When it comes down to communicating each other, there is nothing more important than listening to the other person. Since we are surrounded by things that are distracting, it’s hard not to look like you’re completely ignoring the person.  At home, my husband has this really bad habit of staring at the TV when I’m talking to him, replying with “uh-huh” a lot and then when I call him on it, he can repeat every word I say back to me. I still don’t feel like he’s listening, because he’s not engaged. At least, he doesn’t seem to be engaged. On a conference call or a phone call it is even harder to seem engaged, because no one can see you and your listening skills become even more important. Here are some listening skills you can use to show that you are engaged and interested in the conversation you’re having. 

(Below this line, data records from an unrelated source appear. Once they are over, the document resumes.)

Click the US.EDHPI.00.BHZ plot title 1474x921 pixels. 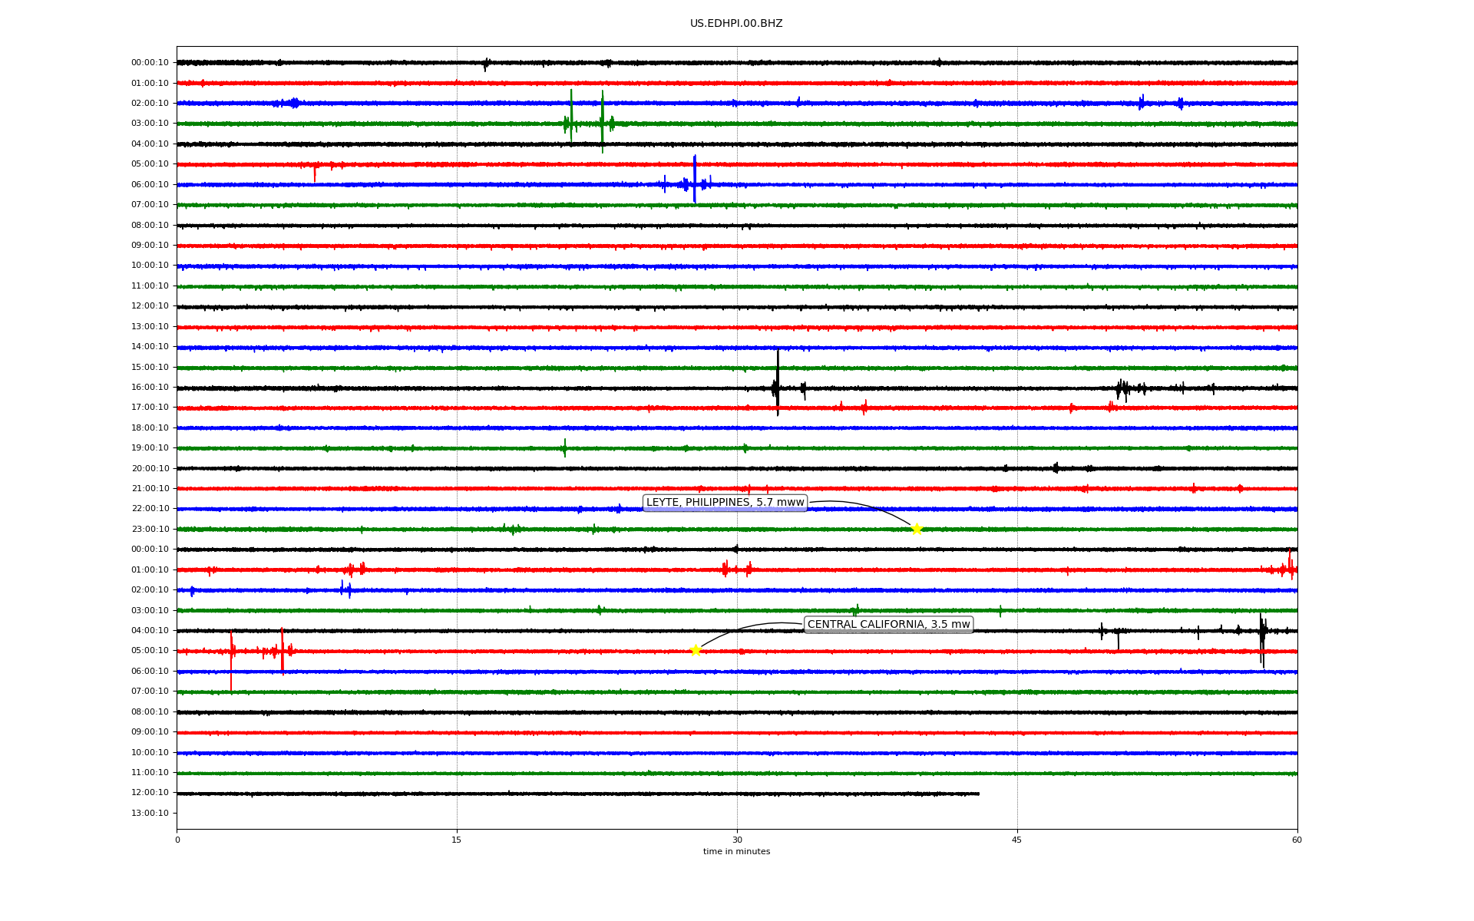pyautogui.click(x=736, y=24)
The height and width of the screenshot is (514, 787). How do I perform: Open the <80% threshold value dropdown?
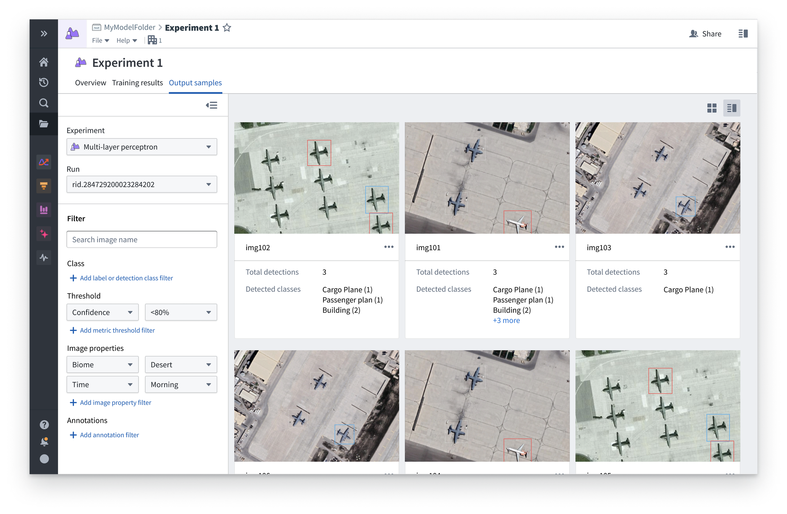click(181, 312)
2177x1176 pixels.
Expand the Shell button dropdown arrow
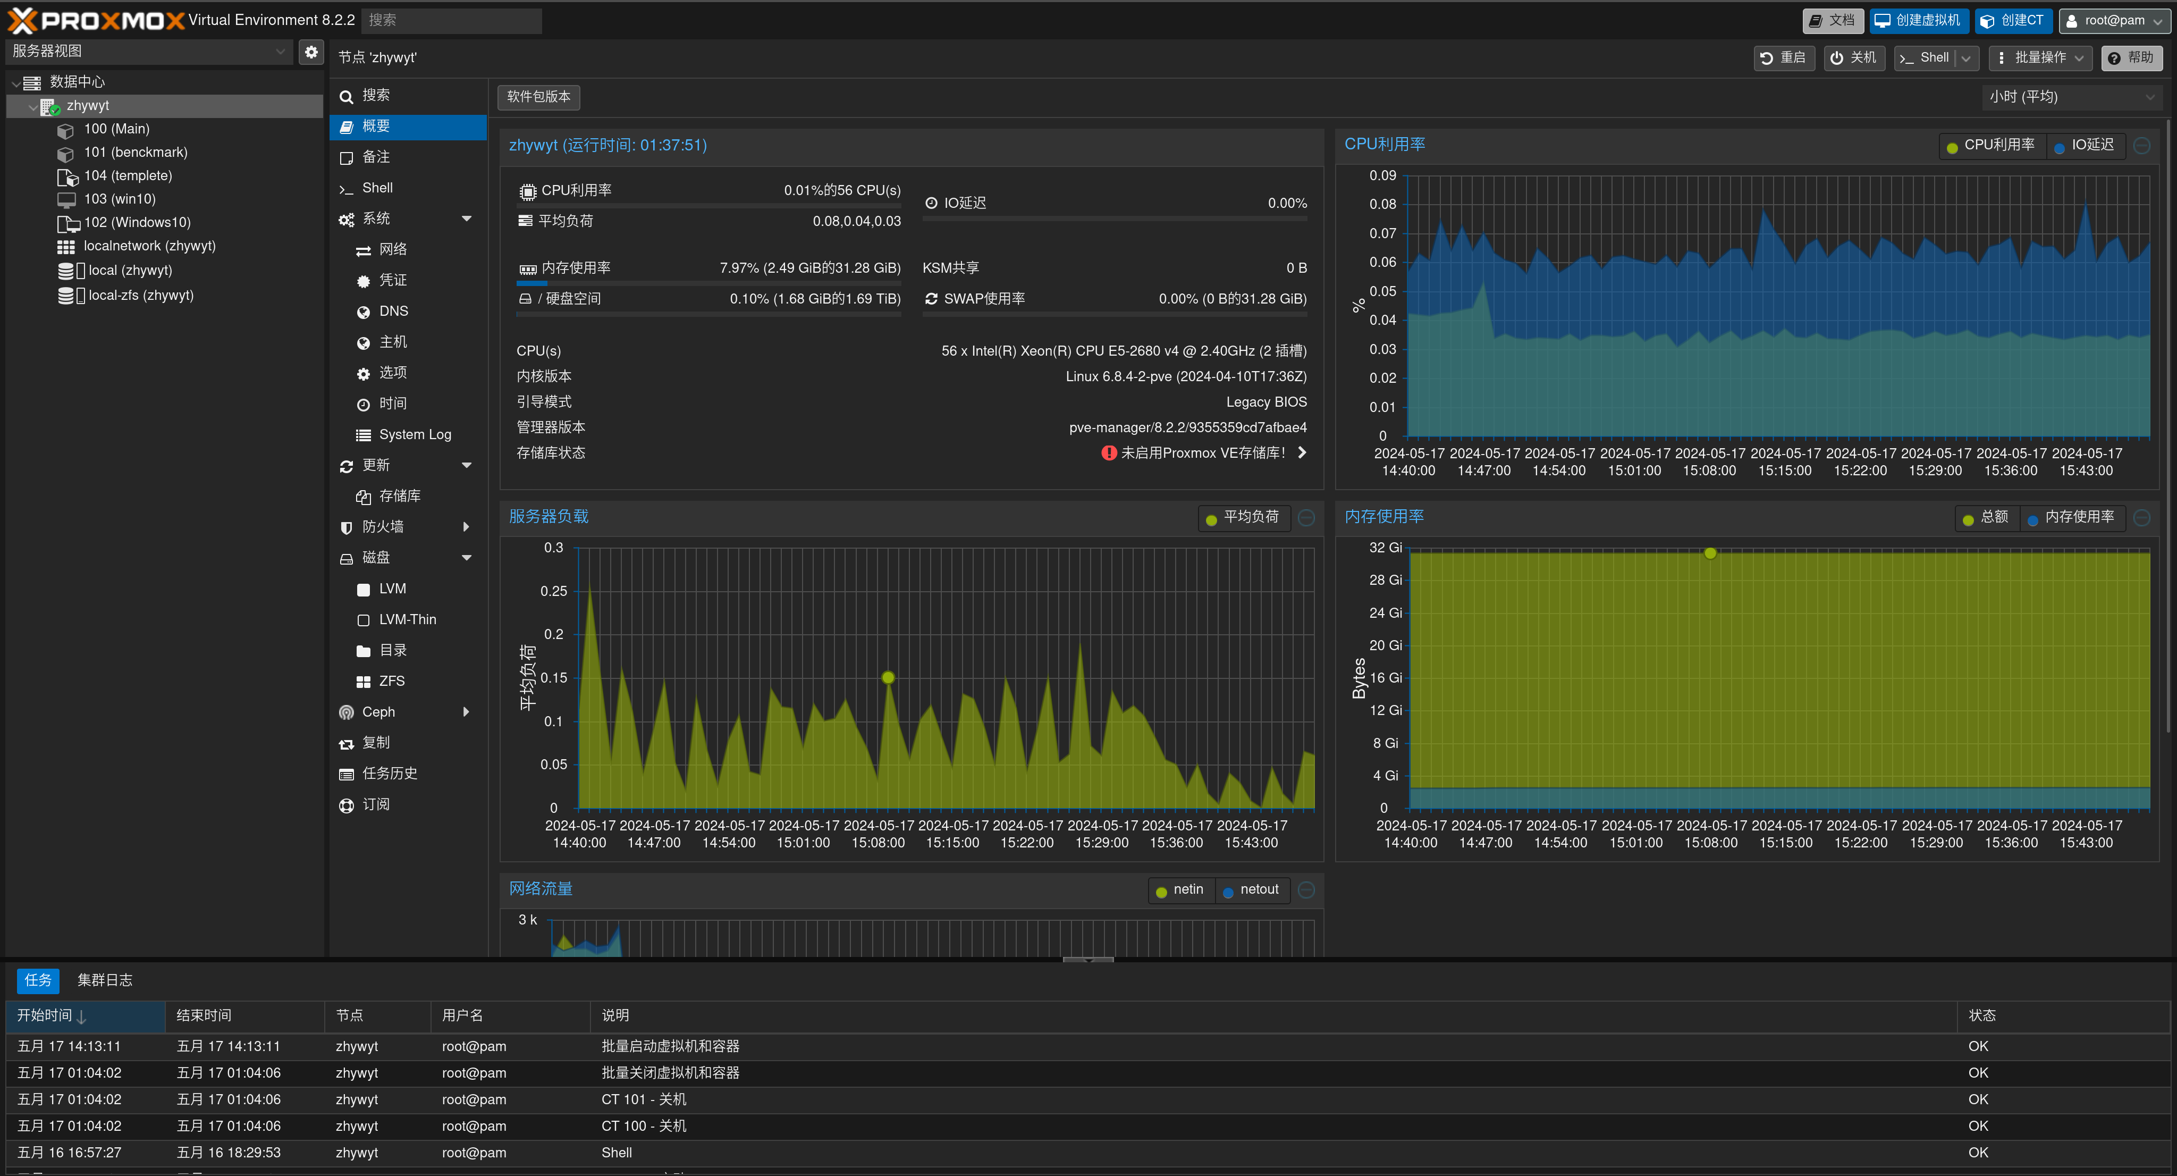tap(1967, 58)
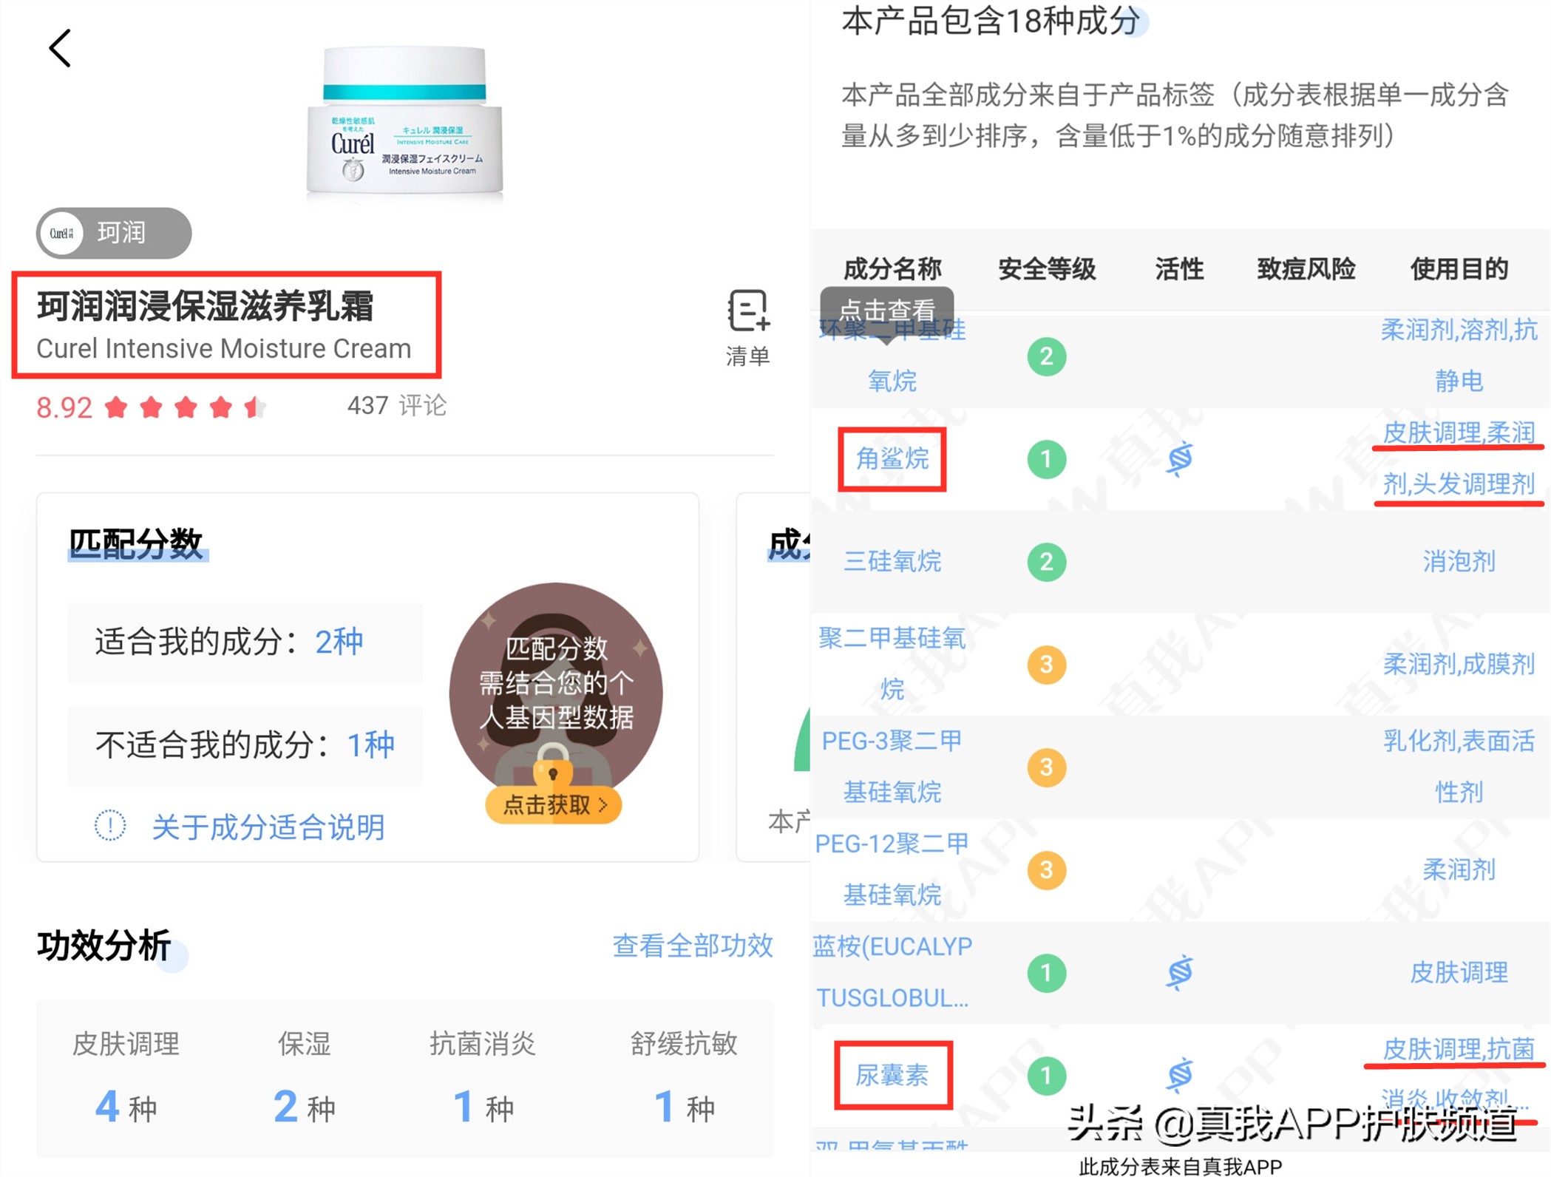Image resolution: width=1551 pixels, height=1177 pixels.
Task: Click the Curel brand logo badge
Action: coord(61,233)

Turn off email, IM, and even your phone. Even if you put everything on silent and turn the speakers on your computer down, people can see hear you typing. Unless the conversation you’re having online is directly related to the conversation you’re having on the phone, it won’t kill you to stop multitasking for 30 minutes to an hour. (No, seriously, it won’t.) 

When asked a question, try to repeat bits of it back in your answer. Let’s say I was asked a question about the changing climate of business travel. I would respond with, “That’s a great question. I think the changing climate of business travel is…” Or whatever would be appropriate. It lets the person who is asking the questions know you’re actively listening to the conversation. 

Let the natural flow of conversation take you over. Keep a note pad in front of you and if someone is speaking for a long time, you can jot down notes of things you might want to ask them about, good points in the conversation, or things you’d like to comment on. This way, you’re not interrupting the speaker (which is good), you’re keeping your thoughts organized, and you’re writing things down – which is a way of improving comprehension when listening. 

Is being knowledgeable of the subject matter being discussed important? Yes, absolutely, but conversations are nothing without active listeners. Take the example with my husband – sure he can repeat what I’m saying, but did he really comprehend anything I said? Maybe – I’ll probably never know. What listening skills are you bringing to the table to improve your communication on a conference call?